Por Coletivo Usina*
Cena 1
Quem se aproxima da enorme ocupação já a reconhece por meio de uma alameda de pinheiros altos, cercas feito barricadas, com lanças de bambu apontando para a rua e bandeiras vermelhas dependuradas, pedindo apoio, estimulando a luta. Lá dentro, o espaço da associação de moradores fica logo na entrada e é acessível a todos. O terreno ocupado é em grande parte plano, as ruas de terra são largas alinhadas e foram demarcadas com quadras numeradas alfabeticamente; os lotes bem definidos, com muitas e muitas casas construídas, de tijolo e de madeira – barracos e sobrados; jardins e pequenos comércios, igrejas, salas de culto, tudo feito “no braço” ao longo de oito anos. No centro do terreno, uma praça: Zumbi dos Palmares. Na praça, o parquinho das crianças, uma igreja e um barracão de madeira, espaço das assembléias e festas. Na parte baixa do terreno algumas centenas de pessoas fizeram a sua vida, plantando, colhendo, criando animais, construindo em mutirão um galpão para reunião, estudos e uma piscina – recolhendo a água que brota fácil.
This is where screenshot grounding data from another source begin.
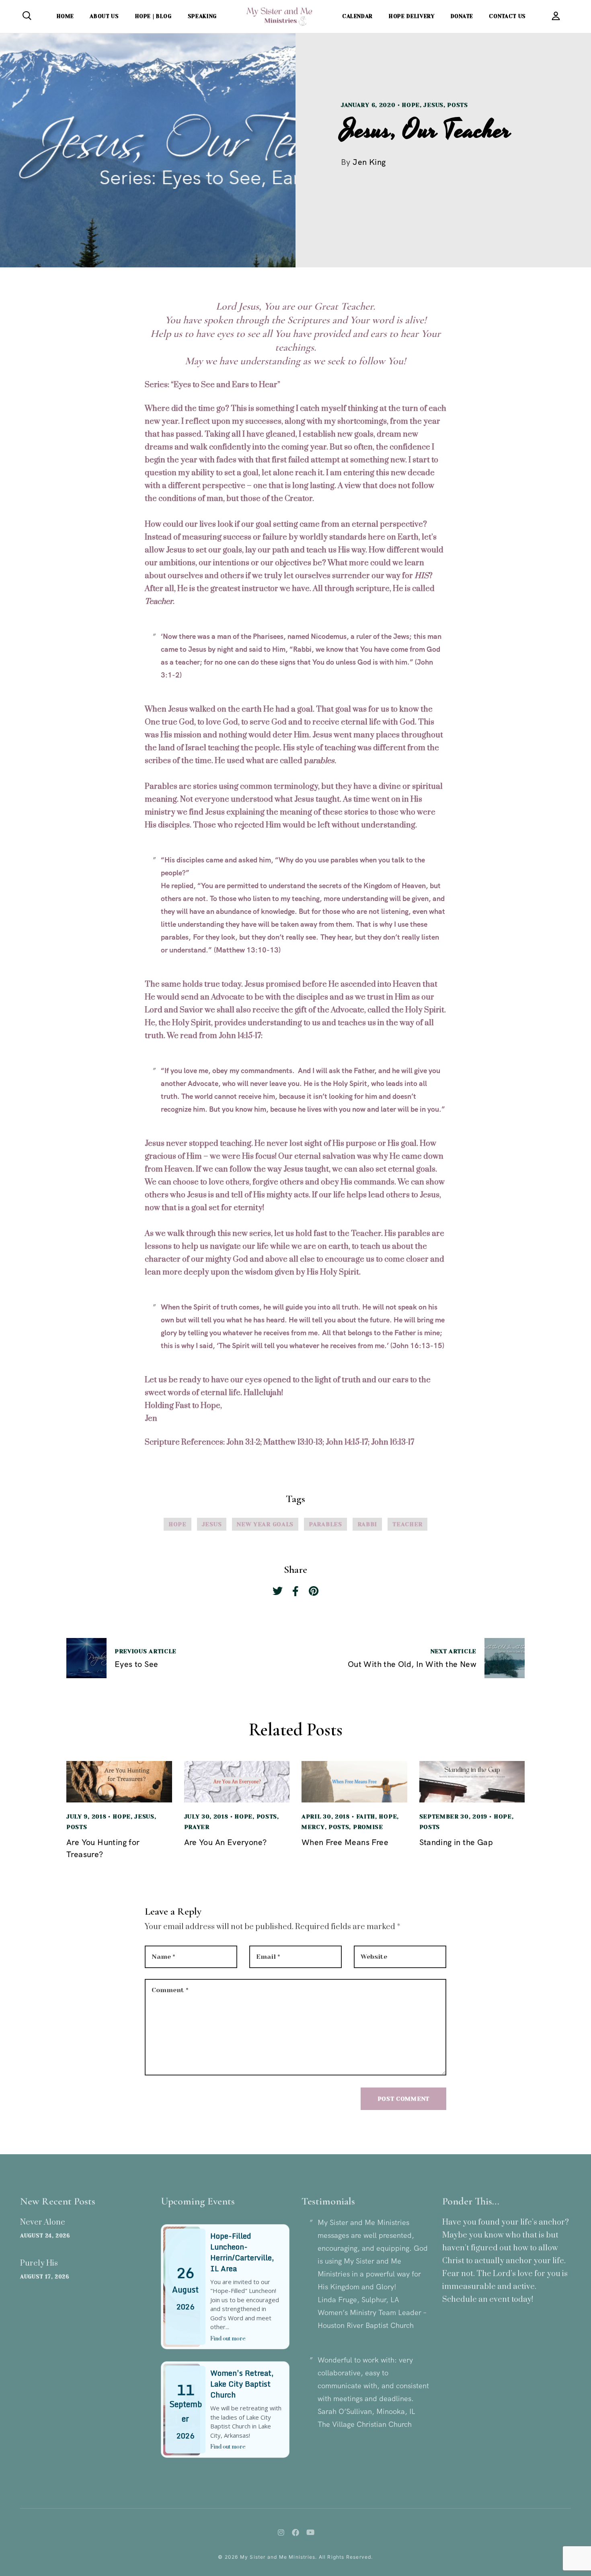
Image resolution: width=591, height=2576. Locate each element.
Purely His (39, 2263)
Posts (457, 105)
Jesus (433, 105)
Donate (462, 16)
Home (65, 16)
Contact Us (507, 16)
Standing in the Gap (456, 1842)
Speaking (202, 16)
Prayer (196, 1827)
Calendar (357, 16)
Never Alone (42, 2222)
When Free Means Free (345, 1842)
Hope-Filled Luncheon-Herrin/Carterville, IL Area (242, 2252)
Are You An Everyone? (225, 1842)
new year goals (265, 1524)
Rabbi (367, 1524)
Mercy (313, 1827)
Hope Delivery (411, 16)
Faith (366, 1816)
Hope (411, 105)
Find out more (228, 2338)
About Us (104, 16)
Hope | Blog (153, 16)
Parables (325, 1524)
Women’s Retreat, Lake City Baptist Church (241, 2384)
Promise (368, 1827)
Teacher (407, 1524)
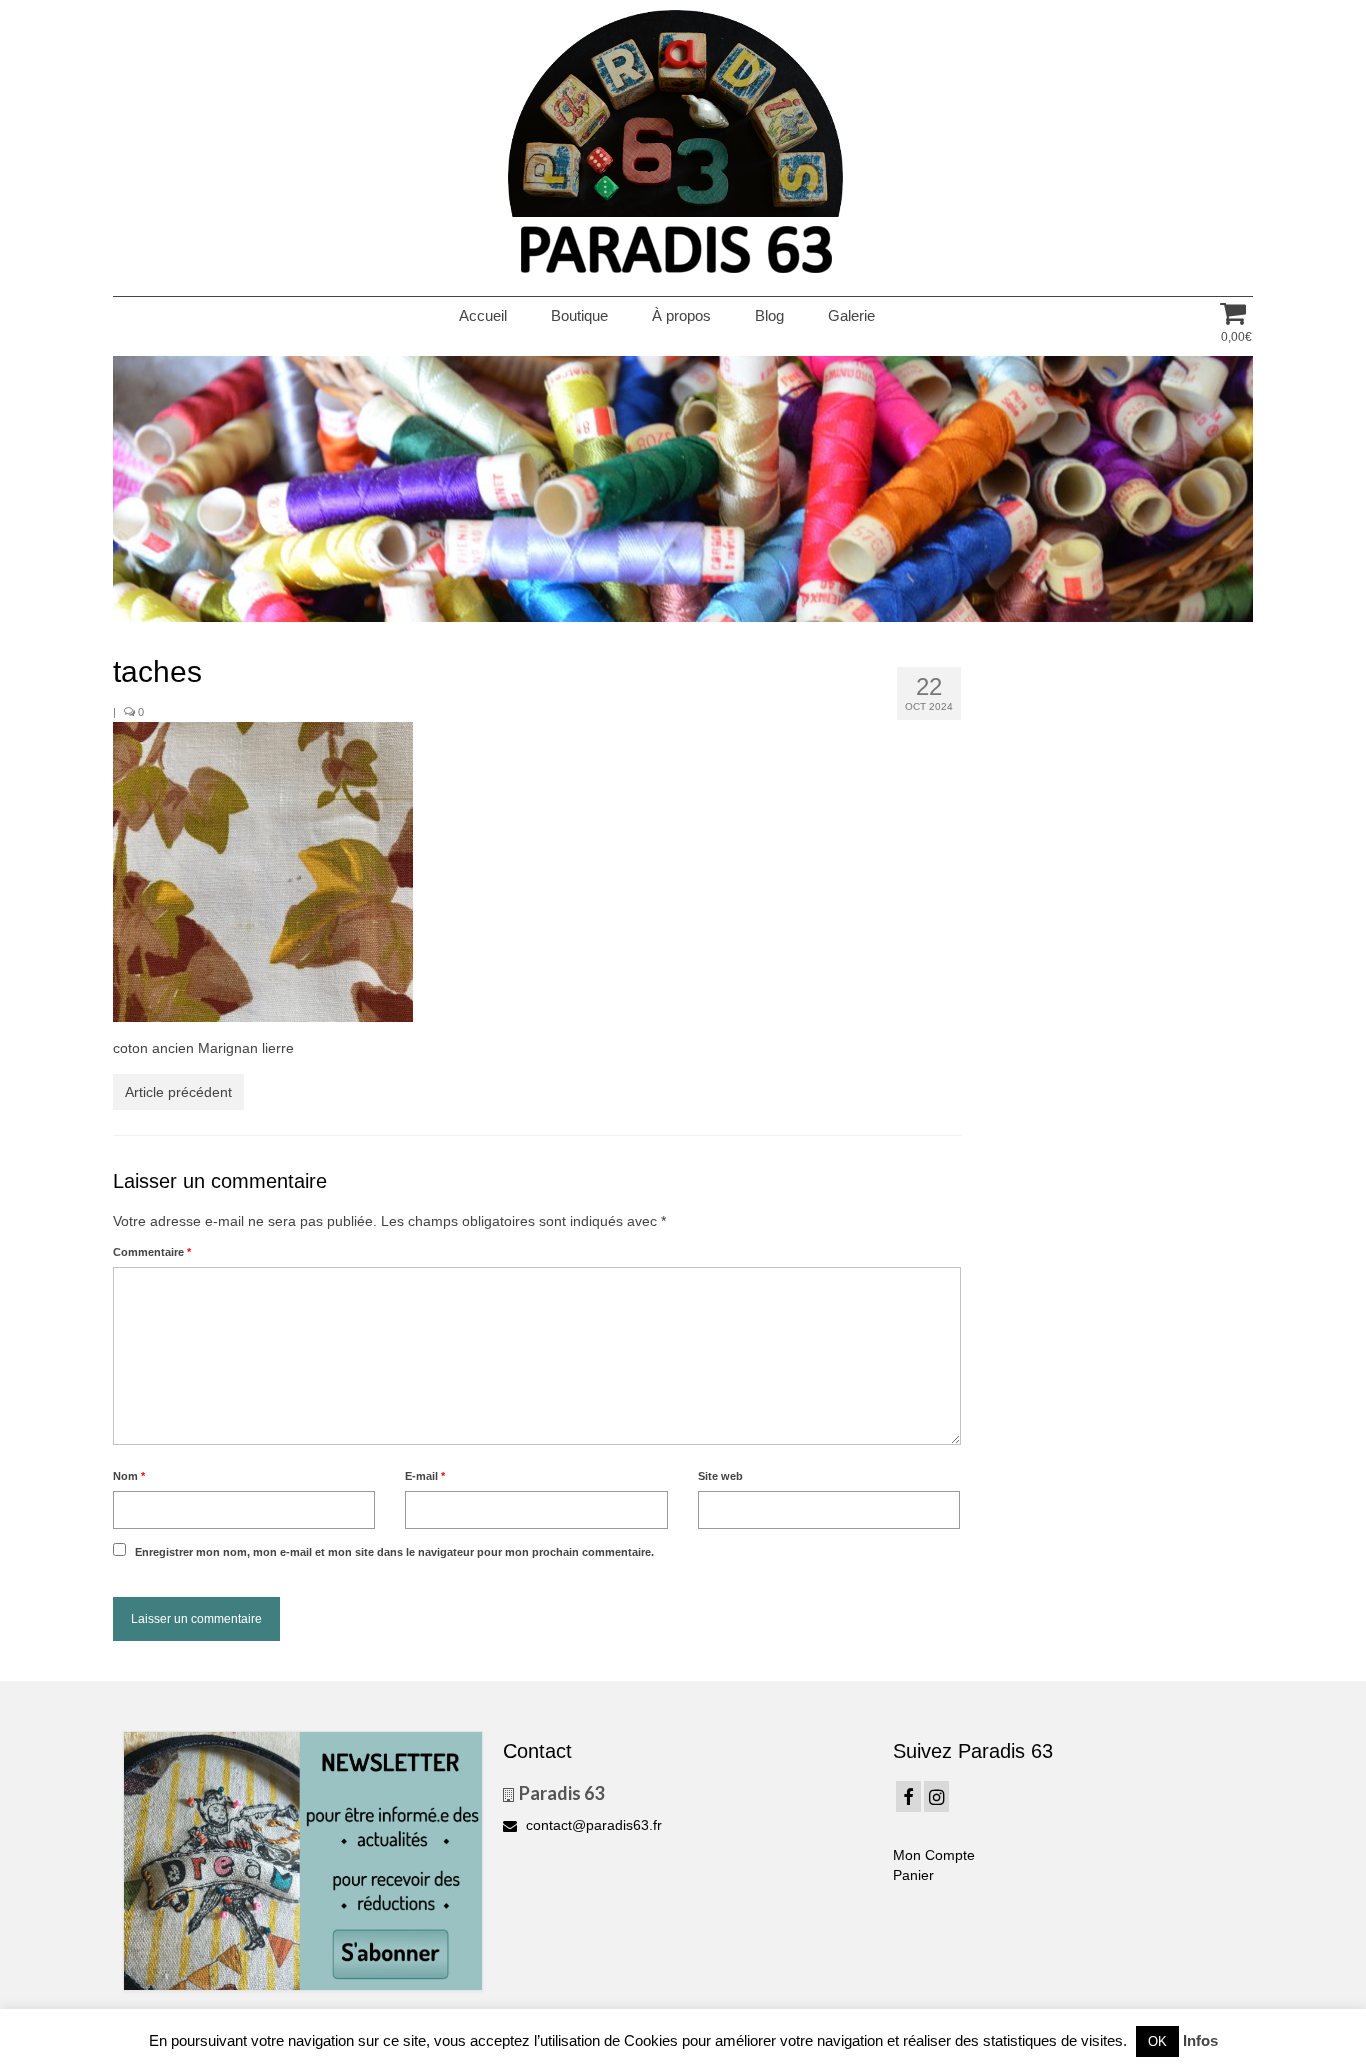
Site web (720, 1476)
O espaço construído enfrenta a precariedade mas também expressa a organização coletiva. A praça é ampla e abriga as assembléias; os galpões transformam-se em cozinhas coletivas; as famílias se reúnem em núcleos, para discutir questões coletivas e planejar o próximo dia – desejando produzir para viver. Os coordenadores de cada um dos núcleos, mais de uma dezena, também se reúnem com frequência; o MUST, Movimento Urbano Sem Teto, mobiliza as famílias fazendo contatos, angariando apoios e recursos, orientando a luta, com soldados que são também pedreiros, mecânicos, metalúrgicos, manicures, pais e mães de filhos ali nascidos. Frente a escusos interesses privados, que insistem na reintegração de posse para fazer valer o direito supremo da propriedade, as ruas largas vêem surgir as barricadas, que prometem resistir.
Cena 2
No domingo, dia 22 de janeiro, uma parte da equipe da Usina estava numa assembléia com o movimento de moradia em Suzano, onde desenvolvemos dois projetos habitacionais com autogestão, quando recebemos a notícia que a reintegração de posse do Pinheirinho começara a ser executada naquela madrugada. Chegando a São José dos Campos, nos deparamos com um cenário bem diferente do Pinheirinho que conhecíamos. No céu, helicópteros mantêm a área sob vigia enquanto na avenida da ocupação um forte esquema militar bloqueia todos os seus acessos. Sob o olhar vazio de dezenas de policiais, uma família sai do terreno em direção à cidade. Uma mulher chora e carrega um saco de lixo nas costas, com os pertences que conseguiu juntar. Em direção à entrada principal, aumentava o número de policiais, ambulâncias, carros de bombeiros, camburões e avistava-se a tropa de choque. Começamos a escutar uma série de notícias alarmantes, inclusive de pessoas desaparecidas e mortas. Policiais invadem casas da vizinhança, como se buscassem pessoas específicas. Mais à frente, chegamos a uma praça cercada por grades com grandes tendas brancas onde centenas de pessoas se amontoavam num lamaçal cheirando a es
trume. Os ânimos estão exaltados. De repente, uma grande gritaria. Crescente. Forte. A reintegração parecia ter sido cancelada. Muitos começam a correr em direção à saída para tentar voltar para suas casas. Uma comemoração passageira. Confusão, mais tiros. Apesar da gritante desproporção de forças, jovens desesperados extravasam sua revolta arremessando objetos e pedras na direção dos policiais, que respondem com tiros de balas de borracha e bombas de efeito moral. A reintegração continua.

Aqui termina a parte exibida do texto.